At the Court of Appeal, the appellants sought to dismiss the judgement of Justice P.B. Hambly that their statement of claim contained no reasonable cause of action. Specifically, the motion judge found that no reasonable cause of action existed in relation to three claims: (1) that OLGC was knowingly in receipt of trust funds, (2) unjust enrichment and (3) negligence. The motion’s judge found that: (1) the fact that an individual held themselves out to be a lawyer could not mean that OLGC had notice that Spinks was gambling with trust money or that this was sufficient to put the OLGC on notice to investigate. (2) To conclude that an unjust enrichment occurred between the appellants and the respondents, one would first have had to have occurred between Spinks and the respondents. Given that OLGC (i) entered into a valid contract with Spinks and (ii) was a bona fide purchaser without notice that the money was obtained by fraud, no unjust enrichment could have occurred. (3) No duty of care was owed by OLCG to the appellants as one would first need to be established as being owed to Spinks which the jurisprudence revealed may only exist in very limited circumstances that did not apply to this case. Even if such a duty existed, it would be negated by the residual policy concerns of indeterminate liability, there would be issues with causation, as Spinks would still have possession over the stolen money, and OLGC would not owe a duty to the appellants to investigate the source of its costumers’ money.
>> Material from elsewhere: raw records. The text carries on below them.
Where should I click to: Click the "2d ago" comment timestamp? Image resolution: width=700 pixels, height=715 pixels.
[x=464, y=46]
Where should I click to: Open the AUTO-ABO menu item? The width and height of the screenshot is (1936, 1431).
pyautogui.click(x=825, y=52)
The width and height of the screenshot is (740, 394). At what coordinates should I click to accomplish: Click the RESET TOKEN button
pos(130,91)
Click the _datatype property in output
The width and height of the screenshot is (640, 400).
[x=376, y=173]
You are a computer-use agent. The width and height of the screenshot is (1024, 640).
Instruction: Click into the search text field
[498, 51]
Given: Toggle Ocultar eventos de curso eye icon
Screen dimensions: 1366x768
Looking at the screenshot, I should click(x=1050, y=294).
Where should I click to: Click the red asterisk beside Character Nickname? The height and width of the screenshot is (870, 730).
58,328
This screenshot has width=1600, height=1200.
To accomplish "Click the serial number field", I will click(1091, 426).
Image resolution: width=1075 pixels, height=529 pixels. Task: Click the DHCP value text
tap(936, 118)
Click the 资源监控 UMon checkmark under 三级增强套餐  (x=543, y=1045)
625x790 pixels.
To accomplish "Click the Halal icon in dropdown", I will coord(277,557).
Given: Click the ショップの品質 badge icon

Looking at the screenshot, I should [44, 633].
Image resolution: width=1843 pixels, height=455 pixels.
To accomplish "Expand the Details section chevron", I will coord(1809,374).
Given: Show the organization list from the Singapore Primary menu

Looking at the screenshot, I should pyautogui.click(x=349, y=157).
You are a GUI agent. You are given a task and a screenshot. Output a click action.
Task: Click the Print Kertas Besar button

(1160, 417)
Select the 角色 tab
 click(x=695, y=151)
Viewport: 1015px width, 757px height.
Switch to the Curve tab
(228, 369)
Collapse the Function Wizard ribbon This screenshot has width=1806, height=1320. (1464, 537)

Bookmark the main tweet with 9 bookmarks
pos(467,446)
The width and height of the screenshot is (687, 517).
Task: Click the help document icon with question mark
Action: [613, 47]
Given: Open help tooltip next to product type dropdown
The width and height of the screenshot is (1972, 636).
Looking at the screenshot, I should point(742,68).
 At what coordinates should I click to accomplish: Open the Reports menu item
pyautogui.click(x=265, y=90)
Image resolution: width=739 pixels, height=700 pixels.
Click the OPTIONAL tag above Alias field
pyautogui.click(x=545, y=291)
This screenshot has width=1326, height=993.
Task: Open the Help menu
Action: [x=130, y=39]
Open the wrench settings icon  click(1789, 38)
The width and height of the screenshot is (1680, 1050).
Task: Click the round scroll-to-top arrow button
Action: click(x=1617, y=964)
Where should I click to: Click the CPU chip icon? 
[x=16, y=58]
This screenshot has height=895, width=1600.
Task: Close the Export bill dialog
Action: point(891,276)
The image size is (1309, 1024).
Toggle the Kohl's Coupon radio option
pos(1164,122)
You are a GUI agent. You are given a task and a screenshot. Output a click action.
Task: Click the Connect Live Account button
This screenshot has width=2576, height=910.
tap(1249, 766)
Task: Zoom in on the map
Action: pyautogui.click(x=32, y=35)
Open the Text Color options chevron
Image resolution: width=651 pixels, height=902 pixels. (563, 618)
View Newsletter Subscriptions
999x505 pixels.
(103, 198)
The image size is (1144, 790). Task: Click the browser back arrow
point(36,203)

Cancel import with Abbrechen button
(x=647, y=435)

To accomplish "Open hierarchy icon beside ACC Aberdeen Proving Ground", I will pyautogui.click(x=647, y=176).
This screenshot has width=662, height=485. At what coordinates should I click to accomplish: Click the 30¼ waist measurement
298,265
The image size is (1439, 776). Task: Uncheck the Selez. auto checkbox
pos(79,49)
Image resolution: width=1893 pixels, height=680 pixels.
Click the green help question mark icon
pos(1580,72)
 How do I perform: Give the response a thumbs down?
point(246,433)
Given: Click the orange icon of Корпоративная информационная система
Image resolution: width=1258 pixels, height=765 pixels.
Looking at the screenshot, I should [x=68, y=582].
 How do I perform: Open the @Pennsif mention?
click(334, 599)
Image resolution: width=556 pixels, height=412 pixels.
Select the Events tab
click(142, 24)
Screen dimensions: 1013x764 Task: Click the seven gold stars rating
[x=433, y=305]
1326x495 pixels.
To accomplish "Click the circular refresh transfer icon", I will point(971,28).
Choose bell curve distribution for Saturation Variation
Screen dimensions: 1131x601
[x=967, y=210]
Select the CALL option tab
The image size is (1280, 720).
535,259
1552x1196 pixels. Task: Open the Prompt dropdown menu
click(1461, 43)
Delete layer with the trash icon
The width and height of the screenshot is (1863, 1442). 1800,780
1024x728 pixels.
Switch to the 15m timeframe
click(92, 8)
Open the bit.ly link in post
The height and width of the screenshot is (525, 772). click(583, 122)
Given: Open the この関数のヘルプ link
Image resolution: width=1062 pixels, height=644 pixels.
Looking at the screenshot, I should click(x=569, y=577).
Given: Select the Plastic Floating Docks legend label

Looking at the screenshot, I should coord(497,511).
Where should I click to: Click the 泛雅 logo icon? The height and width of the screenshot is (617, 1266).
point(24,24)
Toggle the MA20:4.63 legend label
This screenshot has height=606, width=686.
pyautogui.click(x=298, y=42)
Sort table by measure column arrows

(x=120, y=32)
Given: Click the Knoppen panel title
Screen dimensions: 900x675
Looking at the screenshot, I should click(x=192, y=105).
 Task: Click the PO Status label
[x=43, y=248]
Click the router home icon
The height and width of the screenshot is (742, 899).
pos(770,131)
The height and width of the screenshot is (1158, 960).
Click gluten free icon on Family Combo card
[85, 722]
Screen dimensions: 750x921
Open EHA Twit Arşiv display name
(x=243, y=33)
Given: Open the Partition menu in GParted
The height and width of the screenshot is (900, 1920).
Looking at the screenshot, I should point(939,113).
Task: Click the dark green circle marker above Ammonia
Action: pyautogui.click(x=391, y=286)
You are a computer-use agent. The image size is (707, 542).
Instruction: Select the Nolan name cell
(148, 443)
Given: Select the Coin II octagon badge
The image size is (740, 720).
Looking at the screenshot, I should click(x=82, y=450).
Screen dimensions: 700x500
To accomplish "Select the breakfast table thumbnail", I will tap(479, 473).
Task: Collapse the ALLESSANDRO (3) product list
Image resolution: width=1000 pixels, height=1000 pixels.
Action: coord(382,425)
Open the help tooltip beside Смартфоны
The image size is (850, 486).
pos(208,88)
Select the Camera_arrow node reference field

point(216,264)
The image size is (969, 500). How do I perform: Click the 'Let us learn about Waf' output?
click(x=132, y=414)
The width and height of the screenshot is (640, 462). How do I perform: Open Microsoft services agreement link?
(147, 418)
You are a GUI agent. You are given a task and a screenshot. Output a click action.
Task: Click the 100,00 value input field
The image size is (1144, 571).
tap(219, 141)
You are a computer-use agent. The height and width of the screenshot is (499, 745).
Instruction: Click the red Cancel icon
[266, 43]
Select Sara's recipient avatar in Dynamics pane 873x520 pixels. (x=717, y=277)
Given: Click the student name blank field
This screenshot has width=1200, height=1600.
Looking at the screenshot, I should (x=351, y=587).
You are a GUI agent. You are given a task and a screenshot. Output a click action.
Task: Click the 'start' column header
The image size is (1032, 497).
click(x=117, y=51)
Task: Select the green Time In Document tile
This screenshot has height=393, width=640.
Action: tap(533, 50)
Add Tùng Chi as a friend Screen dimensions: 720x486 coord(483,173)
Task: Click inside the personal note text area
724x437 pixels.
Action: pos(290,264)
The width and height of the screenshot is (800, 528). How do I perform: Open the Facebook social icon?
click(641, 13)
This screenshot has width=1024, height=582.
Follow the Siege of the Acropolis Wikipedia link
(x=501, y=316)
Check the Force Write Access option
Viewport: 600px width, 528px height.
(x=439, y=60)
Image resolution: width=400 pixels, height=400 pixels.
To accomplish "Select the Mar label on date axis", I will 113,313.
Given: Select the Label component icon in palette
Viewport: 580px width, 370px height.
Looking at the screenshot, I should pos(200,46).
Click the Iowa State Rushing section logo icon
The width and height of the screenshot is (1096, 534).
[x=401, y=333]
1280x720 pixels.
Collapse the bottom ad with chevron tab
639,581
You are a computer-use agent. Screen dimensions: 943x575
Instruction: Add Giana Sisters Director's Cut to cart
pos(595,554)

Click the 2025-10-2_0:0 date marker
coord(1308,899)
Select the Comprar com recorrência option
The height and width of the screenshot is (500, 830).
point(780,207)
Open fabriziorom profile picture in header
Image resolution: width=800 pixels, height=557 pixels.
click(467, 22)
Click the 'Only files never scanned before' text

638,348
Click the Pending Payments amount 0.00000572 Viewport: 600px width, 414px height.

The Court of Appeal, in a two to one decision, found that these were novel claims and that a full factual record was needed to make any definitive judgments about the issues raised in the statement of claim. The majority of the Court of Appeal refused to shut the door on the prospect that casinos owe a duty of care to victims of “problem gamblers”.  First, as to the issue of being knowingly in receipt of trust funds, the motion judge erred by arriving at a factual assertion that OLGC did not knowingly receive trust fund money. Based on the appellants’ allegations, which must be taken as true in the context of the motion, that OLGC had knowledge sufficient to put it on inquiry and subsequently failed to take action, it is not plain and obvious that the cause of action would fail. Second, as to the issue of unjust enrichment, an argument based on the ground of unconscionable benefit may not necessarily fail based on a factual determination that OLGC acted unconscionably with respect to a problem gambler. An alternative argument that requires a trial is that a constructive trust may have been imposed on OLGC. Finally, the Consumer Protection Act may also be of consideration. All of these issues required a trial and could not be dismissed at this stage. Third, as to the claim in negligence, while casinos cannot investigate every customer, there may exist an obligation to do so where an individual is obviously addicted to gambling. Furthermore, the factual finding that casinos would go out of business requires an evidentiary record as does the conclusion that indeterminate liability would be the result of recognizing a duty of care limited to victims of obvious problem gamblers where a reasonable person would have realized that stolen trust funds could be used. Notably, the Court used the analogy of commercial alcohol providers who owe a duty to innocent third parties to demonstrate that it is not plain and obvious that the claim will fail.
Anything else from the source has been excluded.